Melbourne cafe’s legal dispute with influencer
Melbourne cafe Legacy Camberwell has been forced to pay more than $1600 to Instagram influencer Chloe Roberts after The Victorian Civil and Administrative Tribunal (VCAT) found she had the right to archive paid posts on her feed.
Legacy owner Con Katsogiannis agreed to pay Roberts $200 to $300 per Instagram post in a bid to attract new customers.

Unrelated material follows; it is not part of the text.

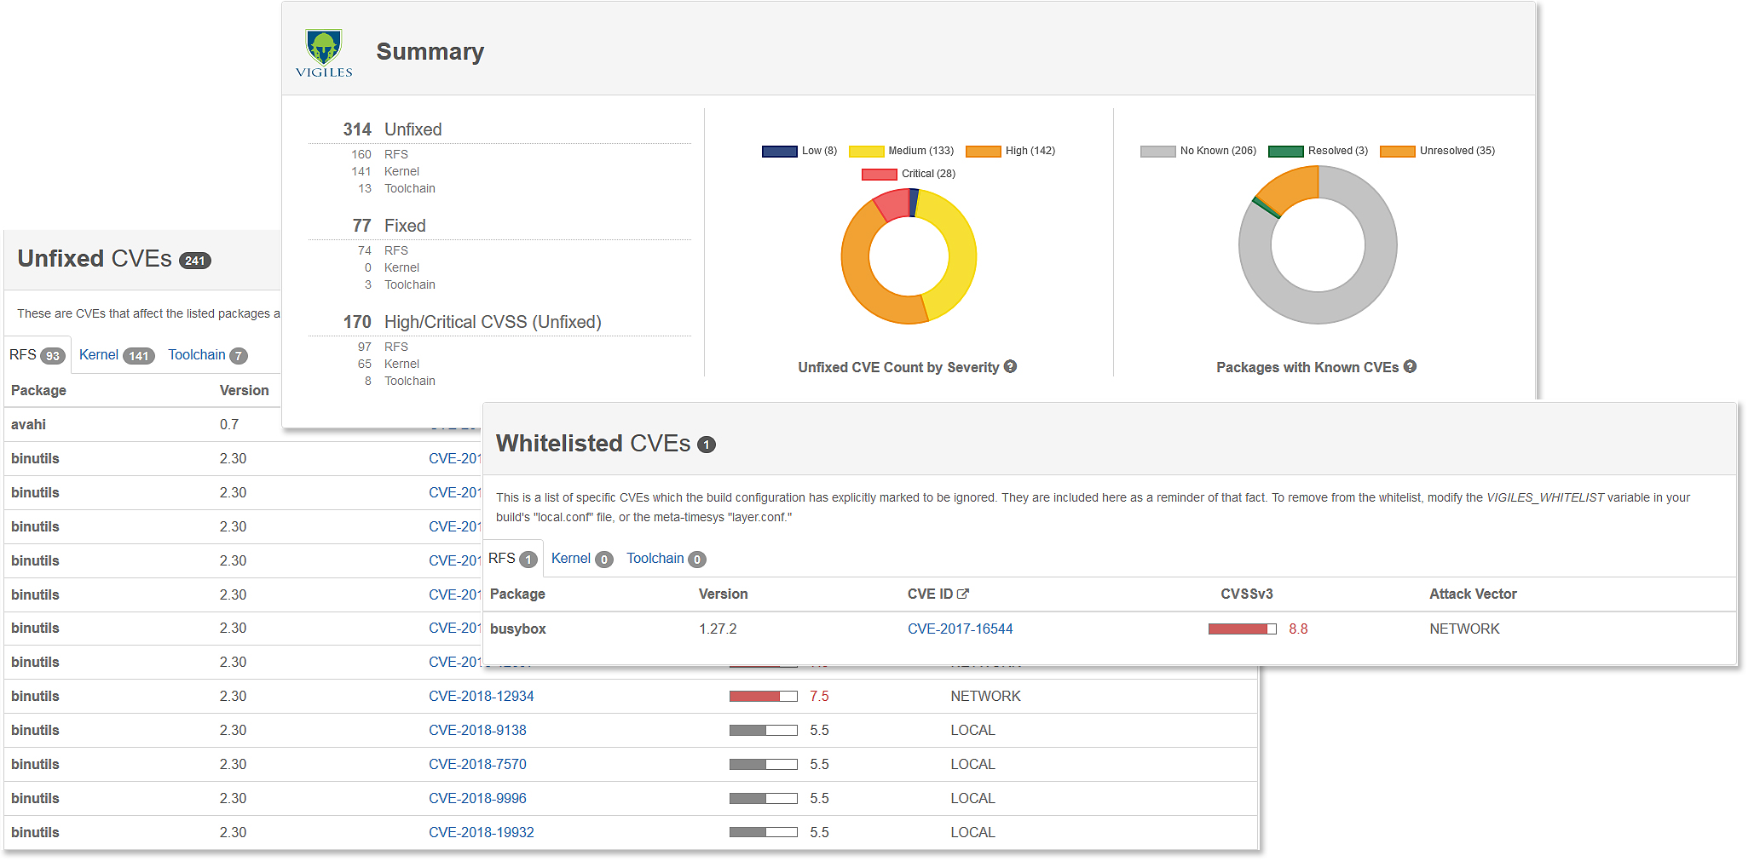
Task: Click the 93 badge on the RFS tab
Action: click(x=53, y=354)
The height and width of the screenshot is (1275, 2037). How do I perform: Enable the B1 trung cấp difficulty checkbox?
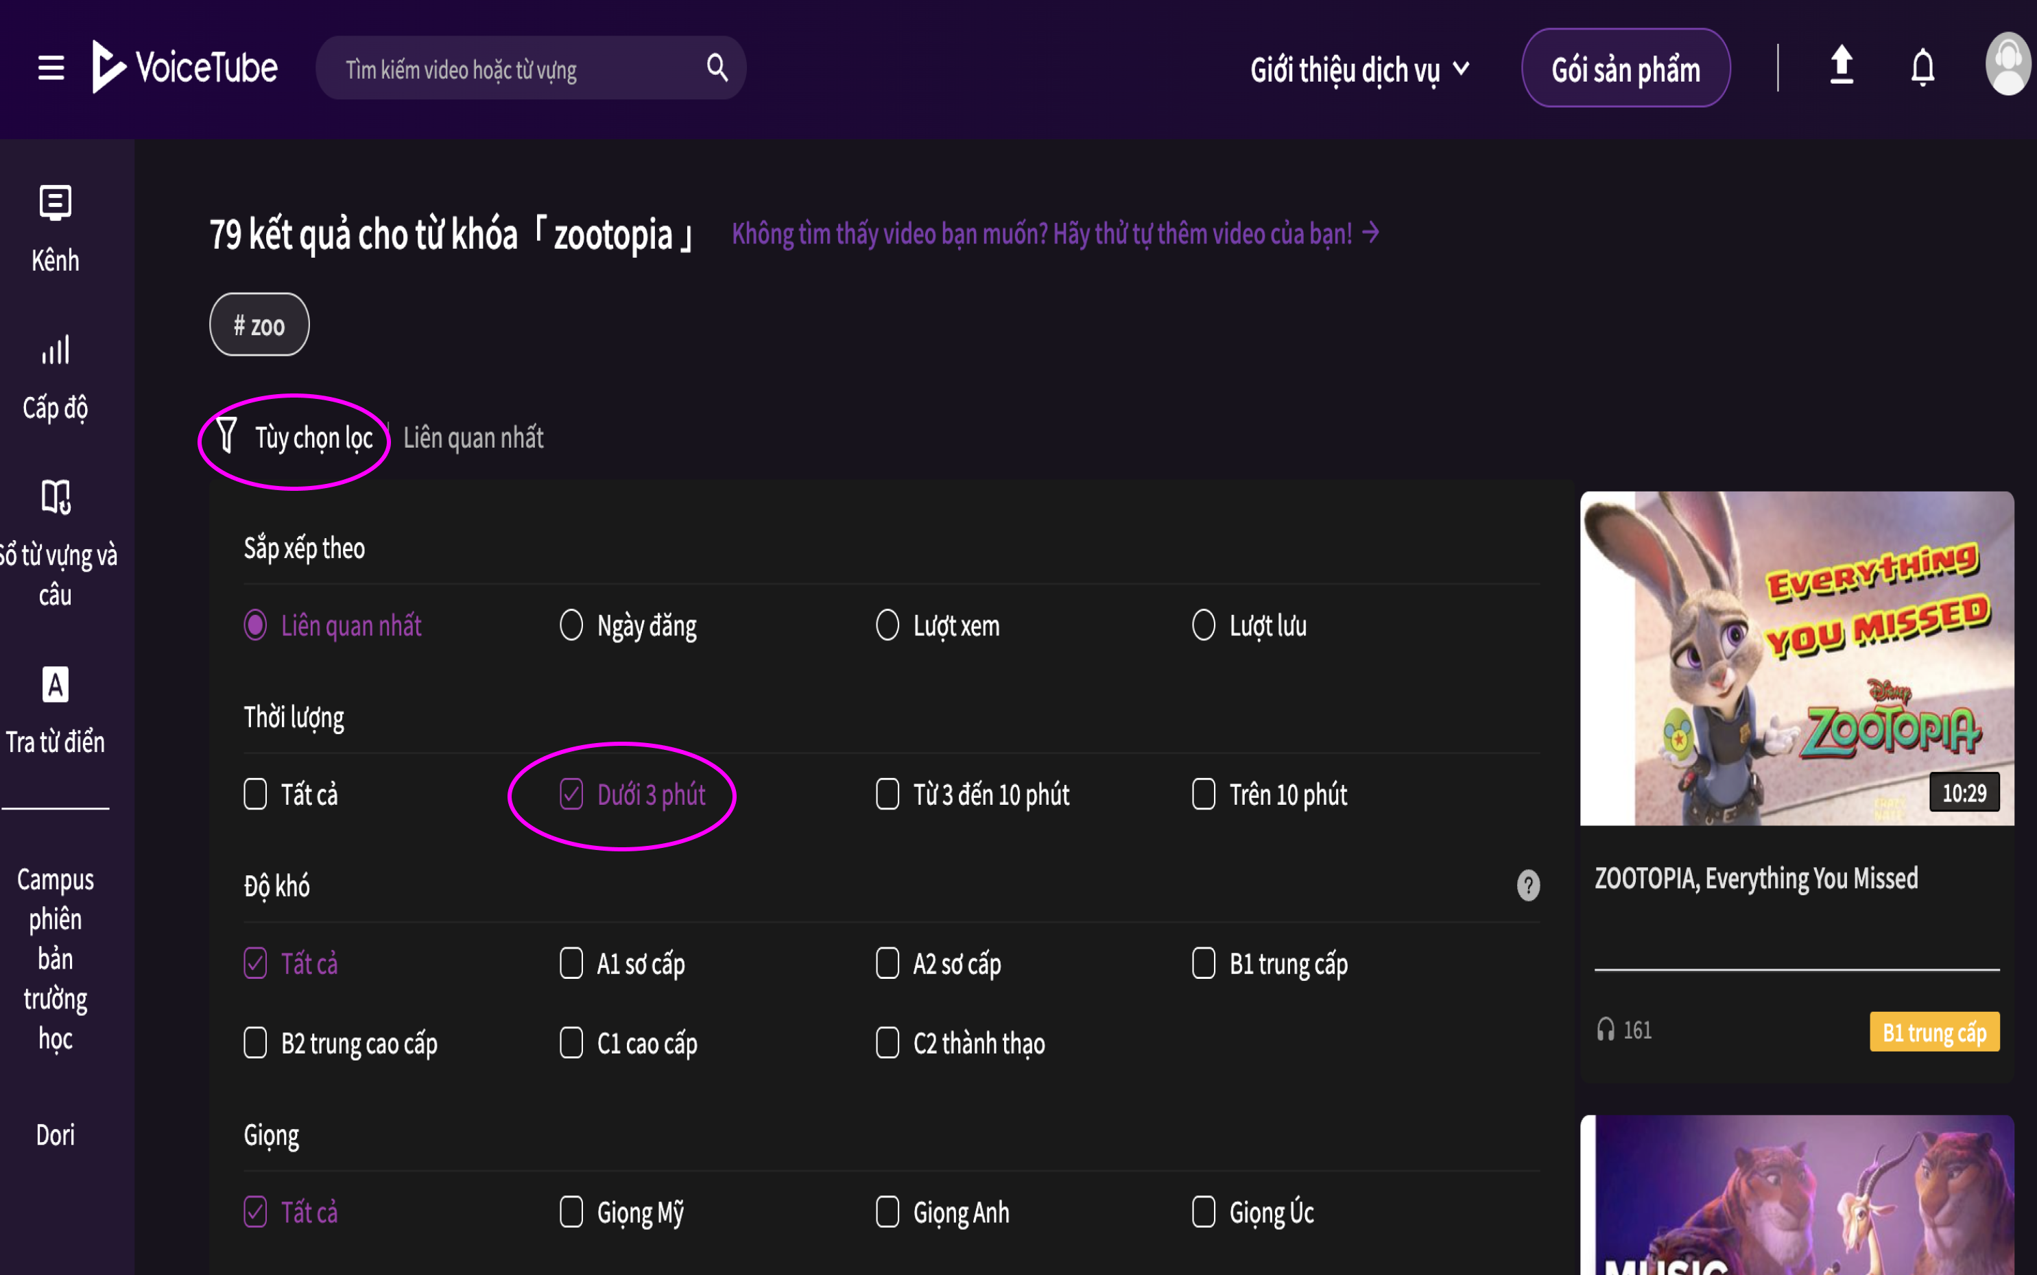[1204, 963]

But when Roberts met with Katsogiannis to receive a $2,250 payment for the posts, the cafe owner became concerned when he realised the images were no longer visible on her Instagram account.
Roberts admitted to archiving posts as “90 per cent of the views of an image occur in the first week” and argued Instagram accounts with old photos were “unattractive for followers”, according to ABC.
VCAT deputy president Ian Lulham agreed “new images are viewed more than old images”, and said Katsogiannis was not losing value when Roberts archived images.
Katsogiannis was ordered to pay Roberts $1,400 (two thirds of the original sum) and $276 for her legal fees.
The growing presence of influencer marketing has hit the hospitality industry hard, with increasing numbers of bloggers approaching venues requesting free meals in exchange for social media posts or requesting payment for said posts.
Money is tight for many operators, and there’s doubt over the real value influencers can bring to businesses.